*TEXTO CITADO*.
════════

11/05/2016

Cimi denuncia ao MPF situação de calamidade vivida por comunidade Guarani Mbya do RS

A comunidade indígena Capivari do povo Guarani Mbya, no Rio Grande do Sul, relatou a integrantes do Conselho Indigenista Missionário (CIMI) fatos de destruição de área do acampamento indígena, além da falta de assistência por parte dos entes públicos envolvendo a transferência de parte da comunidade para local afastado e de difícil acesso. Em preocupação com a situação dos Guarani Mbya, a equipe Regional Sul do Cimi encaminhou uma denúncia ao Ministério Público Federal (MPF) no início desta semana.

Os Guarani Mbya da comunidade Capivari sofreram um processo de desmembramento. Hoje, parte da comunidade encontra-se localizada às margens da RS 040, entre os Km 60 e 62, local em que estão há mais de 40 anos, na cidade de Capivari do Sul (RS). Outra parcela da comunidade foi removida por funcionários da Secretária de Desenvolvimento Rural, Pesca e Cooperativismo (SDR) do Rio Grande do Sul para Granja Vargas, distrito de Palmares do Sul.

════════

*INFORMAÇÕES REGISTRADAS*.
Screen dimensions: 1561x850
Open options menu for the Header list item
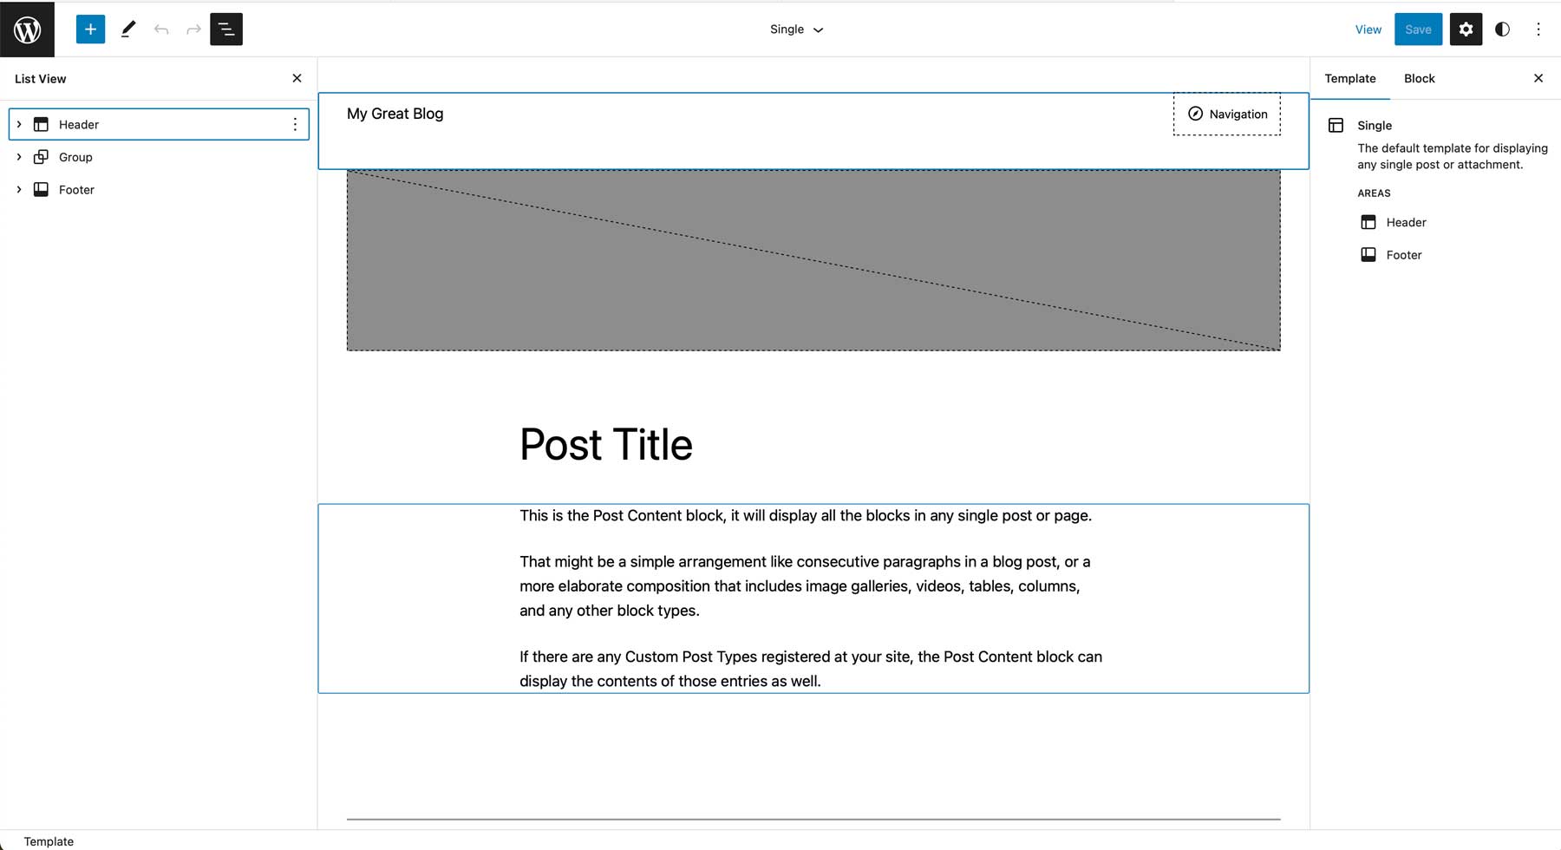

════════

*DETALHES DO EXERCÍCIO*.
Diga se cada afirmação a seguir está de acordo com a notícia sobre a comunidade Guarani Mbya, respondendo sim ou não e citando literalmente as palavras da notícia que decidem cada caso.
1. A equipe Regional Sul do Cimi encaminhou uma denúncia ao Ministério Público Federal.
2. A parte da comunidade às margens da RS 040 ocupa esse local há menos de dez anos.
3. Funcionários do Ministério Público Federal removeram outra parcela da comunidade para Granja Vargas.

*RESPOSTA ABAIXO*.
1. Sim: "a equipe Regional Sul do Cimi encaminhou uma denúncia ao Ministério Público Federal (MPF) no início desta semana"
2. Não: "local em que estão há mais de 40 anos"
3. Não: "Outra parcela da comunidade foi removida por funcionários da Secretária de Desenvolvimento Rural, Pesca e Cooperativismo (SDR) do Rio Grande do Sul para Granja Vargas"